TEXT PROVIDED:
########################################
Iran delegation in Oman for high-stakes talks with US

The United States and Iran begin high-stakes talks on Tehran's nuclear programme on Saturday, with President Donald Trump threatening military attack should they fail to produce a new deal.
They will be the highest-level discussions between the foes since an international agreement on Iran's nuclear programme crumbled after Trump pulled out in 2018 during his first term in office.
Trump's special envoy Steve Witkoff and Iranian Foreign Minister Abbas Araghchi are set to lead the discussions behind closed doors in Muscat, the capital of Oman, which has long played a mediating role between Iran and Western countries.
Iranian state TV said that after his delegation arrived in Muscat on Saturday morning Araghchi met with Omani officials.
Hours before the talks were due to begin Trump told reporters aboard Air Force One: "I want Iran to be a wonderful, great, happy country. But they can't have a nuclear weapon."
Trump had made a surprise announcement last Monday that the talks would take place.
Iranian supreme leader Ayatollah Ali Khamenei's adviser Ali Shamkhani said Tehran was "seeking a real and fair agreement", adding that "important and implementable proposals are ready".
########################################
INFORMATION SHOWN:
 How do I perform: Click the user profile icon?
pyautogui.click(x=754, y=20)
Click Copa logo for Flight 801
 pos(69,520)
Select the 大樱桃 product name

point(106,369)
########################################
BRIEF: In the text about the US–Iran talks, in which city are the discussions being held? Rely only on the text about the US–Iran talks.

SOLUTION BELOW: Muscat, the capital of Oman.